== Data in this exercise ==
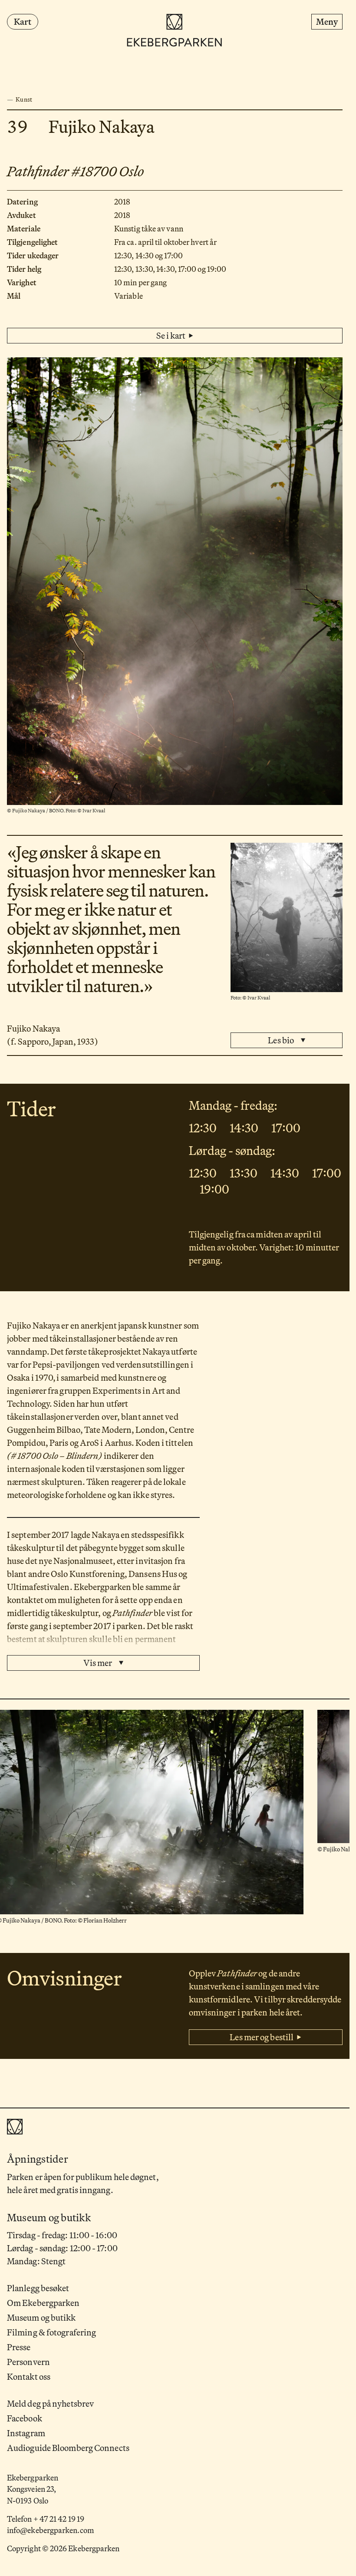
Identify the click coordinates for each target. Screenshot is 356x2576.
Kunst (24, 99)
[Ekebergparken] (175, 31)
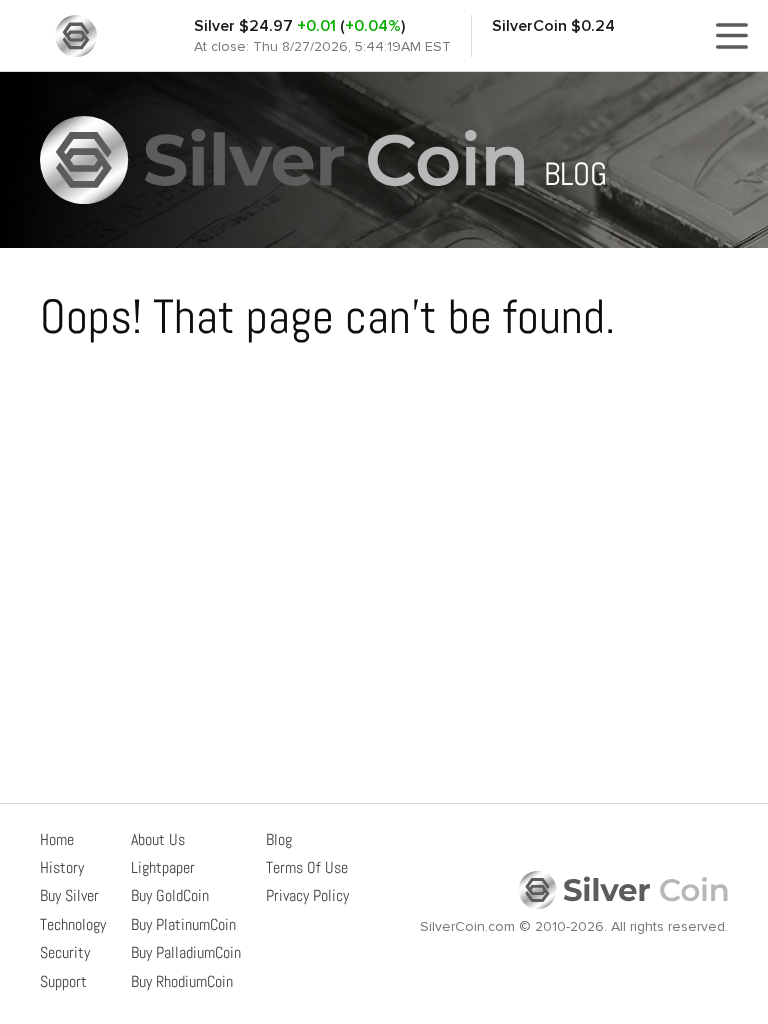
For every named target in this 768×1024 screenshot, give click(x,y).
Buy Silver (69, 895)
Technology (73, 924)
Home (57, 839)
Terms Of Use (307, 867)
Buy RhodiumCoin (182, 981)
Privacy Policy (307, 895)
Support (63, 981)
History (62, 867)
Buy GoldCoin (170, 895)
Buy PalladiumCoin (186, 952)
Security (65, 952)
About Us (158, 839)
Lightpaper (163, 867)
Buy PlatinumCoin (183, 924)
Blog (279, 839)
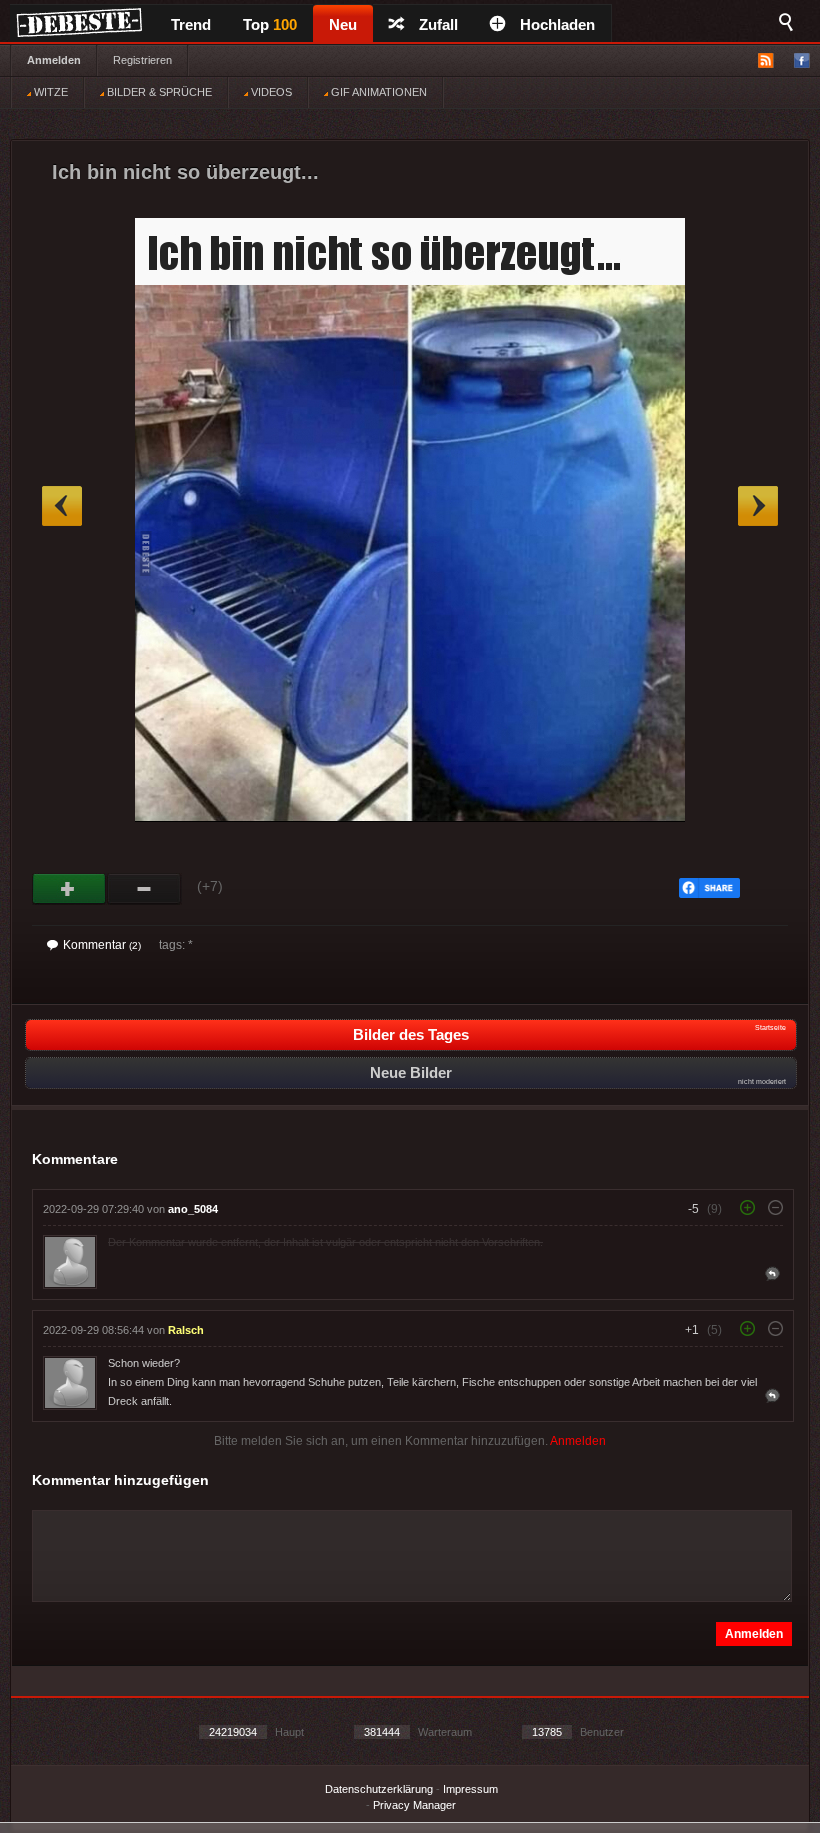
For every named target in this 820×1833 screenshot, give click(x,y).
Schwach (144, 889)
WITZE (49, 92)
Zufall (438, 24)
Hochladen (557, 24)
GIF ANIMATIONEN (377, 92)
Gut (69, 889)
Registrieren (142, 60)
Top (270, 24)
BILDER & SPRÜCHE (158, 92)
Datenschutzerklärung (379, 1789)
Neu (343, 24)
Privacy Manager (414, 1805)
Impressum (470, 1789)
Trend (191, 24)
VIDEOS (270, 92)
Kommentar (102, 945)
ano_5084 (193, 1209)
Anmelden (54, 60)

== Exercise description ==
The job is to set down the whole listing exactly, excluding any images.

== Exercise solution ==
Identify the click coordinates for each target. Screenshot is 356x2576.
Kunst (24, 99)
[Ekebergparken] (175, 31)
For every named target in this 768×1024 screenshot, give click(x,y).
Buy Silver (69, 895)
Technology (73, 924)
Home (57, 839)
Terms Of Use (307, 867)
Buy RhodiumCoin (182, 981)
Privacy Policy (307, 895)
Support (63, 981)
History (62, 867)
Buy GoldCoin (170, 895)
Buy PalladiumCoin (186, 952)
Security (65, 952)
About Us (158, 839)
Lightpaper (163, 867)
Buy PlatinumCoin (183, 924)
Blog (279, 839)
For every named target in this 820×1833 screenshot, give click(x,y).
Schwach (144, 889)
WITZE (49, 92)
Zufall (438, 24)
Hochladen (557, 24)
GIF ANIMATIONEN (377, 92)
Gut (69, 889)
Registrieren (142, 60)
Top (270, 24)
BILDER & SPRÜCHE (158, 92)
Datenschutzerklärung (379, 1789)
Neu (343, 24)
Privacy Manager (414, 1805)
Impressum (470, 1789)
Trend (191, 24)
VIDEOS (270, 92)
Kommentar (102, 945)
ano_5084 (193, 1209)
Anmelden (54, 60)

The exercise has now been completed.